Brief>
Turn the listing below into a numbered list, one line per item. Skip any blank lines and leave out the pictures.

Entries>
--- --- ---

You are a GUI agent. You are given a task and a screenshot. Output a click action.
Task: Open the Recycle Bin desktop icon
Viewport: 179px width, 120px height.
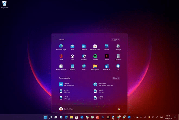point(4,4)
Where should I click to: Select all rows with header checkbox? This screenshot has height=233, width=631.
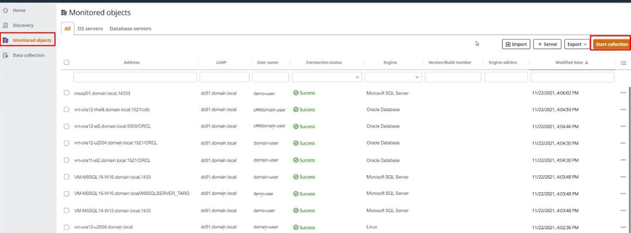[66, 63]
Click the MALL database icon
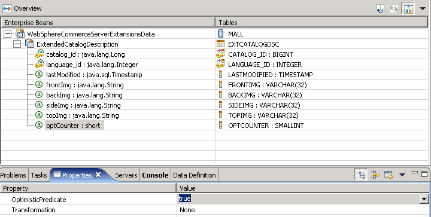The image size is (431, 217). coord(220,33)
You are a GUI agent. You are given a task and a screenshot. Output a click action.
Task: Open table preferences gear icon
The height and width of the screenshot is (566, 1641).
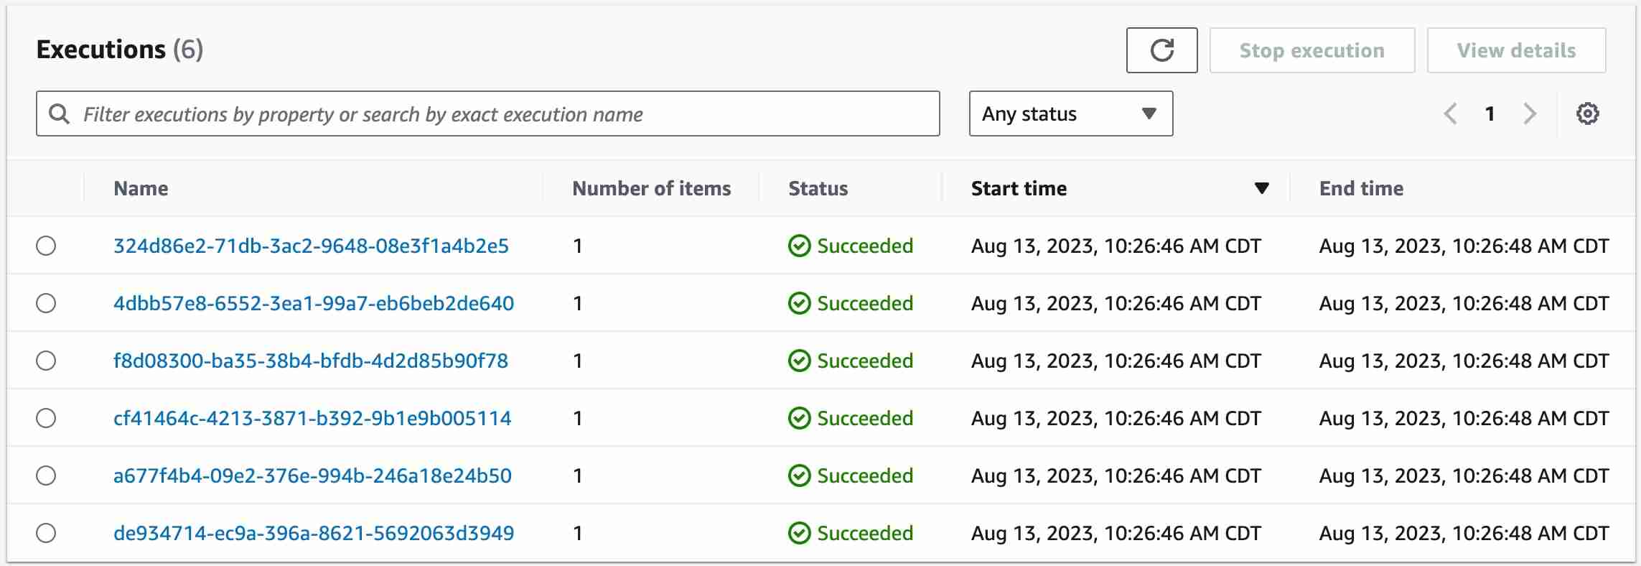(1587, 113)
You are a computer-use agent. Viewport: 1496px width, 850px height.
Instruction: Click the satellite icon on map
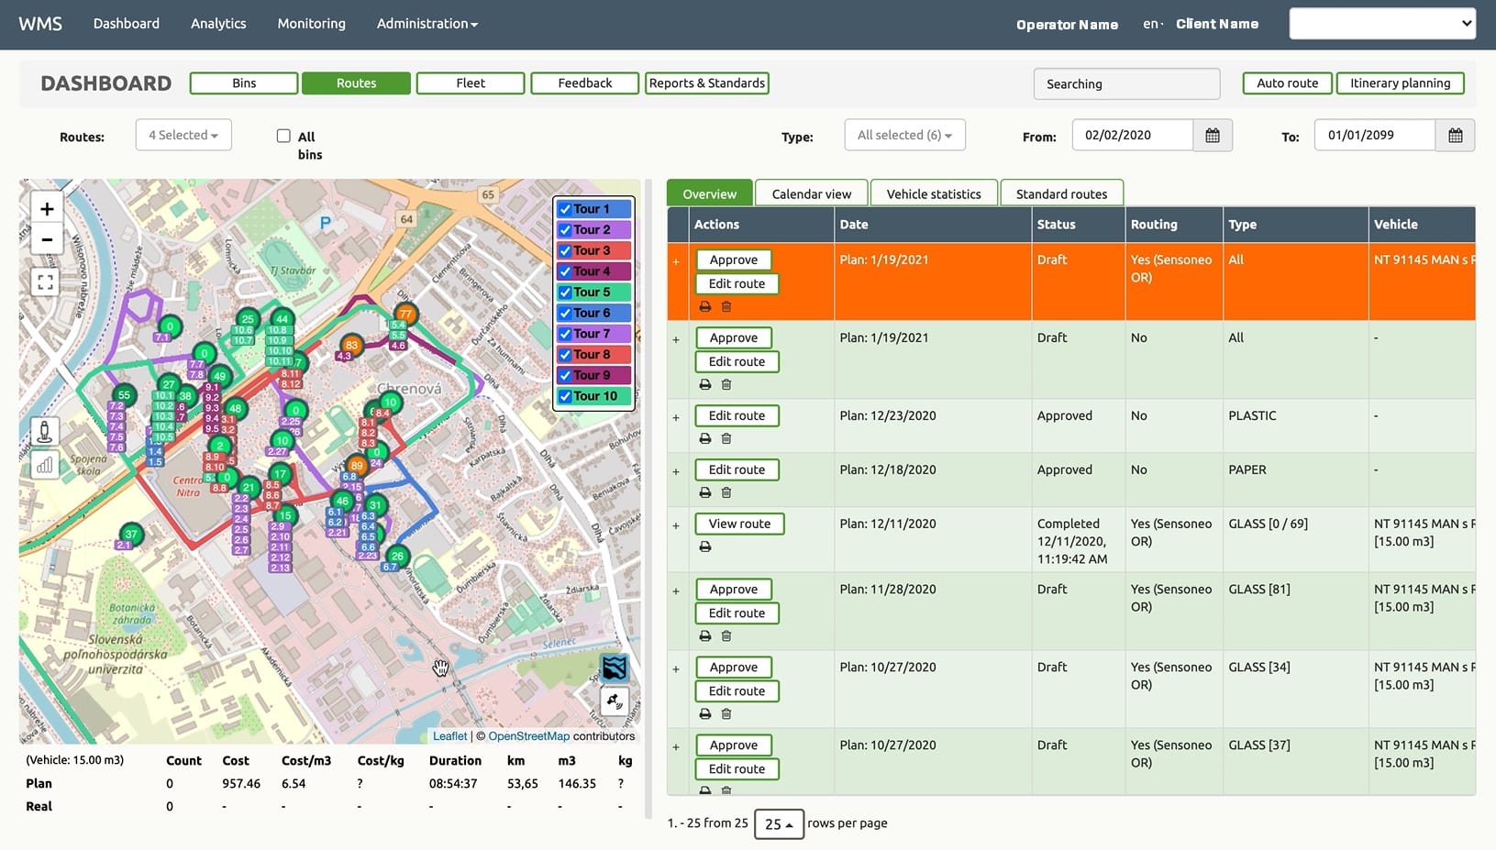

--- --- ---

Solution for this problem>
1. You are a GUI agent. You are given a task and a screenshot. Output a click action.
2. Task: Open the Recycle Bin desktop icon
3. Viewport: 179px width, 120px height.
4. point(4,4)
5. Where should I click to: Select all rows with header checkbox? This screenshot has height=233, width=631.
6. [66, 63]
7. Click the MALL database icon
8. The image size is (431, 217). coord(220,33)
9. You are a GUI agent. You are given a task and a screenshot. Output a click action.
10. Task: Open table preferences gear icon
11. The height and width of the screenshot is (566, 1641).
12. (1587, 113)
13. You are a computer-use agent. Viewport: 1496px width, 850px height.
14. Instruction: Click the satellite icon on map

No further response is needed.